[Start of Attachment]

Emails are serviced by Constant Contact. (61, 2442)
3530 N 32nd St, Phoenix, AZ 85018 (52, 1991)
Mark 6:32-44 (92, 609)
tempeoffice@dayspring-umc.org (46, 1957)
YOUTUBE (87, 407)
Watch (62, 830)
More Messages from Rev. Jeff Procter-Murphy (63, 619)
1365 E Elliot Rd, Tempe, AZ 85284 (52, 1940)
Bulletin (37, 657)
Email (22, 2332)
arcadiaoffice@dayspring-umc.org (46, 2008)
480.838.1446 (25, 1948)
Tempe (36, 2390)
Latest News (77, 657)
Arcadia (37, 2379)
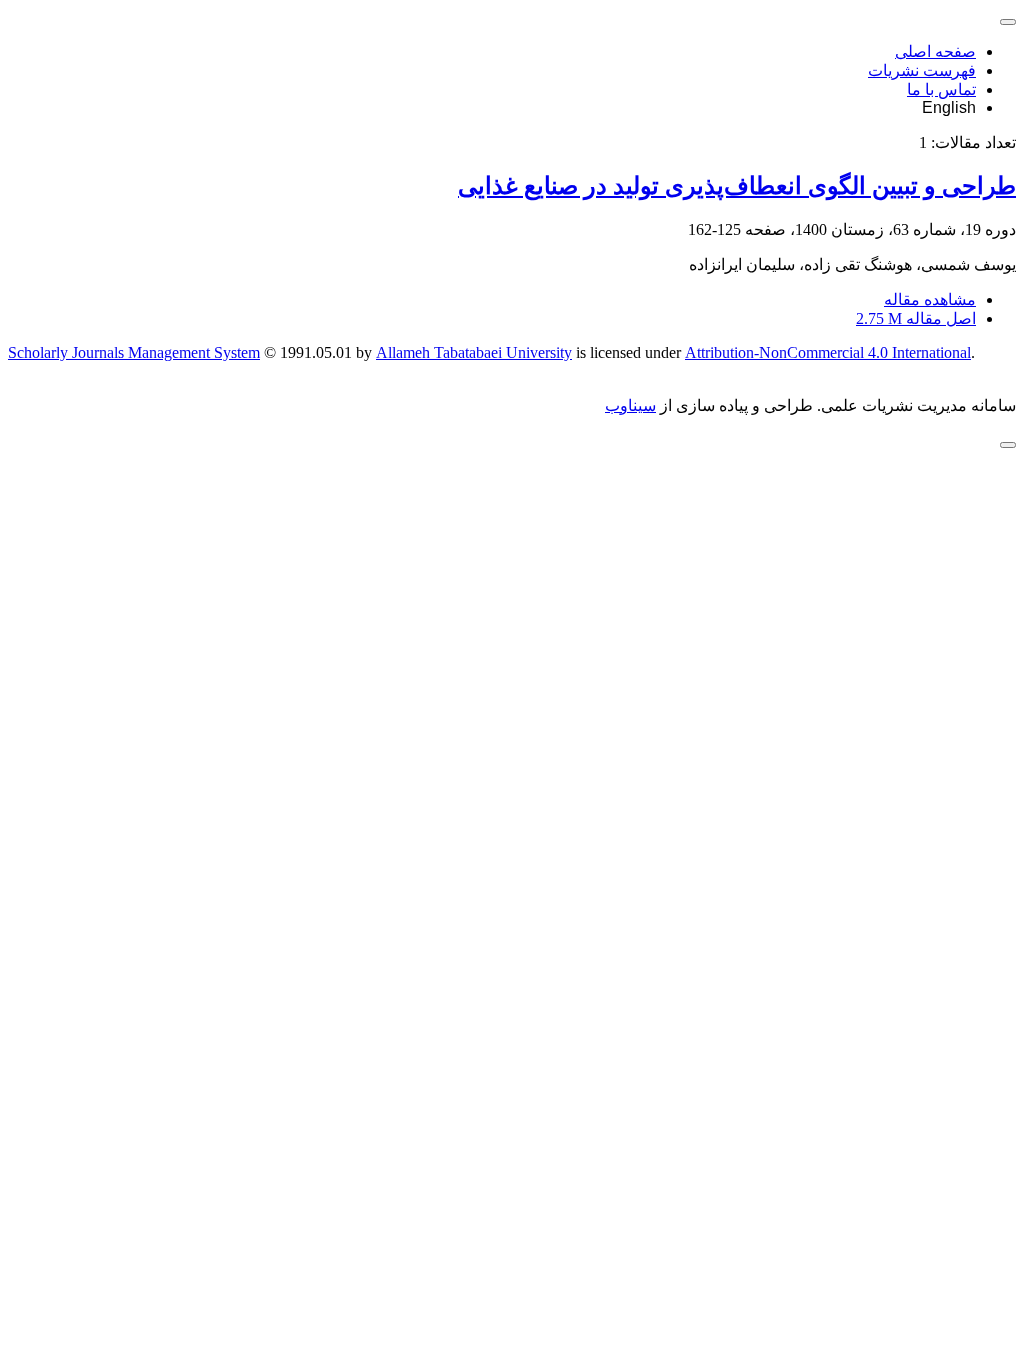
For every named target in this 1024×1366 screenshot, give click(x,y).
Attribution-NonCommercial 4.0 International (828, 352)
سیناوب (630, 405)
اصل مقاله (916, 318)
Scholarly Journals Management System (134, 352)
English (949, 107)
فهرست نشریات (922, 70)
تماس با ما (941, 89)
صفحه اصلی (935, 51)
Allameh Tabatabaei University (474, 352)
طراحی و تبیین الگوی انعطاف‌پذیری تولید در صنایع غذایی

[End of Attachment]

*ACTIVITY*
Copy out every line of the data that includes "dayspring".

*SOLUTION FOR THIS PROBLEM*
tempeoffice@dayspring-umc.org (46, 1957)
arcadiaoffice@dayspring-umc.org (46, 2008)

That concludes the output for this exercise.